Sell the Projects

This article is from the archive of The New York Sun before the launch of its new website in 2022. The Sun has neither altered nor updated such articles but will seek to correct any errors, mis-categorizations or other problems introduced during transfer.

The New York Sun

One of the lessons we have learned in newspaper work is the importance of the long view. It often takes dozens of editorials, written over years, to get a law passed. We thought of that yesterday when we read a headline in the Daily News, “Feds eye bldg. sale at housing projects.” The news was that the regional administrator of the federal department of Housing and Urban Development, Sean Moss, said the New York City Housing Authority should consider selling some of its buildings in the city’s expensive neighborhoods.

It’s an idea this paper and its columnists have been pushing for five years. In an August 8, 2002, column in The New York Sun, J.P. Avlon had suggested opening up to private development some of the waterfront property along the East River between the Brooklyn Bridge and Houston Street that is now occupied by housing projects. A December 13, 2002, New York Sun editorial reported that “Across the country, far-sighted political leaders are destroying public housing projects. From the Pruitt-Igoe projects in 1972 in St. Louis, to the Robert Taylor Homes in Chicago in 1998, to the New Brunswick Homes destroyed in New Jersey in August 2001, to the Christopher Columbus Homes in Newark in 1996 … the failed vision of government run housing projects is being demolished in a puff of concrete dust. Everywhere, that is, but here in New York City.” The editorial suggested “Selling off some of the city’s housing projects in Manhattan.”
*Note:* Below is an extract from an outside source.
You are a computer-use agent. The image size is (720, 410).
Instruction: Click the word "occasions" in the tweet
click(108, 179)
We returned to the theme on May 15, 2007, with an editorial headlined “Paupers to Millionaires,” suggesting simply giving the public housing apartments to the residents to own and to sell if they so choose. We wrote that the plan “offers a chance to reclaim hundreds of buildings of housing projects on hundreds of acres of prime real estate in the city, land now locked in stagnation, that could be integrated with the surrounding neighborhoods and become part of the cycle of dynamism and improvement and transformation and building that makes New York City today such an exciting and vibrant place.” The editorial was followed up with front-page news article on May 21, 2007, reporting, “A Nobel-prizewinning economist, three former officials of the federal Department of Housing and Urban Development, the head of one of the city’s largest social service agencies, and the chairman of the tenants council of a Harlem public housing project are among those offering at least guarded support for the idea of turning apartments in the city’s public housing projects over to the tenants to own or sell.” Our columnist Alicia Colon followed up that with a June 5, 2007, column, “New York’s Housing Plight.”
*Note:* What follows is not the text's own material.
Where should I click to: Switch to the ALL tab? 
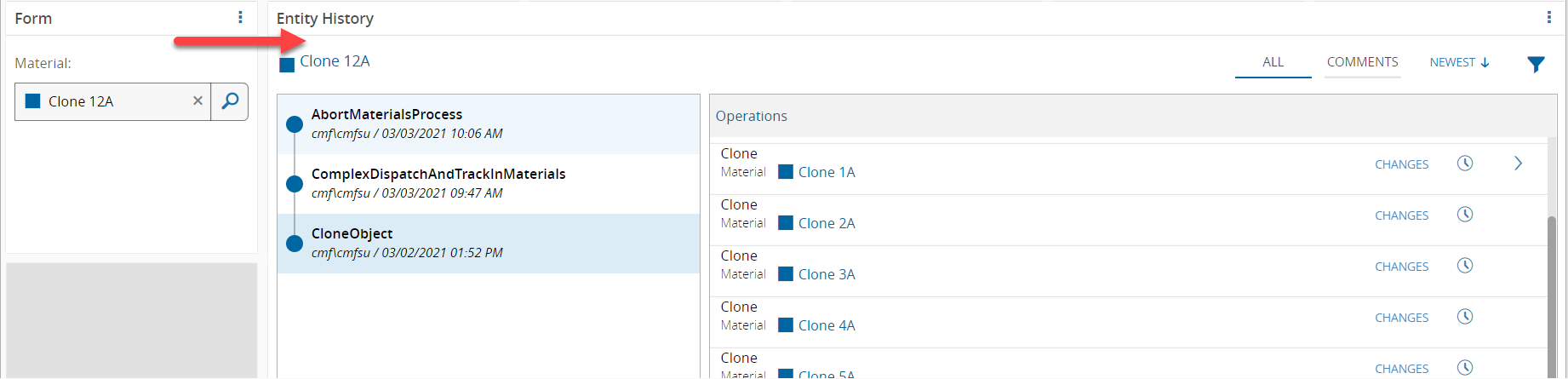click(x=1273, y=62)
So now, five years after we first took up the issue, and after we’ve published about a half-dozen pieces on the topic, the idea is being voiced by the Bush administration official responsible for the city’s housing projects and is being reported on by one of the city’s other dailies. The Daily News reported that one union official who represents employees of the Housing Authority says “developers are already eying authority projects in valuable neighborhoods.”

We’re under no illusions that the housing projects on upper Park Avenue, in Chelsea, and along the East River in Lower Manhattan are going to be sold off and turned into luxury condominiums tomorrow. These things take time. But the comments from Mr. Moss are a welcome new indication that the debate is headed in the right direction.